» EXERCISE GOAL
Copy every line in the rows below that contains the word "point". Case counts, so a line with the word in a different case does not qualify.

^^^^^^^^

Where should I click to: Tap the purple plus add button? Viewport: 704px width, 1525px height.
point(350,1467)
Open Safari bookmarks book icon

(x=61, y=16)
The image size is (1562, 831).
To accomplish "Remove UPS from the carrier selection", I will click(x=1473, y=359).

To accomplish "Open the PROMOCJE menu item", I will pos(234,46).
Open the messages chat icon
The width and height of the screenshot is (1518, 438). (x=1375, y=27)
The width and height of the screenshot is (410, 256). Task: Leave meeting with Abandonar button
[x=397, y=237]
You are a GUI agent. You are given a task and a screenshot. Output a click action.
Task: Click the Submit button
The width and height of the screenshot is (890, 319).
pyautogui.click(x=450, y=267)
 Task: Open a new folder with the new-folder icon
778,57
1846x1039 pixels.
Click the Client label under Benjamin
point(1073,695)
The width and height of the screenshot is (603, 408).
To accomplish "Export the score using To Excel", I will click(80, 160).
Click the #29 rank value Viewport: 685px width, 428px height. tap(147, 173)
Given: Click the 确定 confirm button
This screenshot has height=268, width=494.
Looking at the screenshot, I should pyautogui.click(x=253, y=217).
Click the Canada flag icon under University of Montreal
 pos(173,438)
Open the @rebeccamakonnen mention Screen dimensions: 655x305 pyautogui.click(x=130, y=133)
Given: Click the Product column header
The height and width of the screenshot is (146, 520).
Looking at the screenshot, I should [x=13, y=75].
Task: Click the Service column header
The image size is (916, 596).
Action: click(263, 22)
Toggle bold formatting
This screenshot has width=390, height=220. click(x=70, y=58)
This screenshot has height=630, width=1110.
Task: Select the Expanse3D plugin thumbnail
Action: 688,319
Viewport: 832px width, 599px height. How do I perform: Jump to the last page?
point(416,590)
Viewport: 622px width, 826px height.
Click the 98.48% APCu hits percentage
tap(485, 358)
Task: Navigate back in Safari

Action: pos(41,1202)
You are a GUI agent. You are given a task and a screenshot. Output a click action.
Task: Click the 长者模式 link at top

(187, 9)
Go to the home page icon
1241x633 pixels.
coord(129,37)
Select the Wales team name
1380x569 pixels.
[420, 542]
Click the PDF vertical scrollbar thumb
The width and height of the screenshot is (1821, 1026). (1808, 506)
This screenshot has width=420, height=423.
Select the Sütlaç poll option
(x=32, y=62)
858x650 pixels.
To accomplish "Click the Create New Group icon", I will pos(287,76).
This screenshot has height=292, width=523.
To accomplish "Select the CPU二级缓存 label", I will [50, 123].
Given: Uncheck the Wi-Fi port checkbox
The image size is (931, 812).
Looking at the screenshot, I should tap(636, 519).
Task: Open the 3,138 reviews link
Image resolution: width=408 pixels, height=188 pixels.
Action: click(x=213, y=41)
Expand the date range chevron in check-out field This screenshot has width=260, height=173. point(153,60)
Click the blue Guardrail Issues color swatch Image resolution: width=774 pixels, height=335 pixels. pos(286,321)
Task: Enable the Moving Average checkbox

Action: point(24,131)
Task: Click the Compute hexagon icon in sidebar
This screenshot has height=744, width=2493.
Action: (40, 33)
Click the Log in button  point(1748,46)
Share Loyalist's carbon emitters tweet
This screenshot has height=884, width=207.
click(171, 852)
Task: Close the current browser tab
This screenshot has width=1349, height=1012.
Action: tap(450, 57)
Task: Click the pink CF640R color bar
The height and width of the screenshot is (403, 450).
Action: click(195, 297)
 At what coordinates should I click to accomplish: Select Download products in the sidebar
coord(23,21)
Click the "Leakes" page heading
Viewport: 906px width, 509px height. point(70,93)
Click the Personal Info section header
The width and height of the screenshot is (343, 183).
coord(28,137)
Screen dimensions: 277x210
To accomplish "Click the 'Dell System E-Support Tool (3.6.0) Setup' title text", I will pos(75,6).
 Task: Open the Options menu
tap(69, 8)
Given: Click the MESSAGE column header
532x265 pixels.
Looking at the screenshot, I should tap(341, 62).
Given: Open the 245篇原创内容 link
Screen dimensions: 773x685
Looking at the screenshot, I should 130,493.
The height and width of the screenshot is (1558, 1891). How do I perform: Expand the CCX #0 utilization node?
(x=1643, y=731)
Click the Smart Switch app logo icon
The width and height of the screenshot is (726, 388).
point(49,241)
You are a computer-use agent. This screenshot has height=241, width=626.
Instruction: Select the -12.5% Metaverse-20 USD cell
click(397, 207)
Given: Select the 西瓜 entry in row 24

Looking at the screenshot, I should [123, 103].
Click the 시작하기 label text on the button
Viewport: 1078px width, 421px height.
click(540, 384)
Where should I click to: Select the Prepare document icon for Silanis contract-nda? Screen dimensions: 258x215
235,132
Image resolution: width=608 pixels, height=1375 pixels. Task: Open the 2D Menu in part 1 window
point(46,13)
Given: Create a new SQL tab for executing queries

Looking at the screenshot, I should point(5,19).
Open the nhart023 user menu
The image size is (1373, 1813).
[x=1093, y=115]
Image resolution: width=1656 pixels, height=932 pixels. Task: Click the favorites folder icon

^^^^^^^^

» IN RESPONSE
point(350,1467)
point(1073,695)
point(416,590)
Expand the date range chevron in check-out field This screenshot has width=260, height=173. point(153,60)
Action: point(24,131)
Click the Log in button  point(1748,46)
Viewport: 906px width, 509px height. point(70,93)
point(49,241)
point(46,13)
Looking at the screenshot, I should point(5,19).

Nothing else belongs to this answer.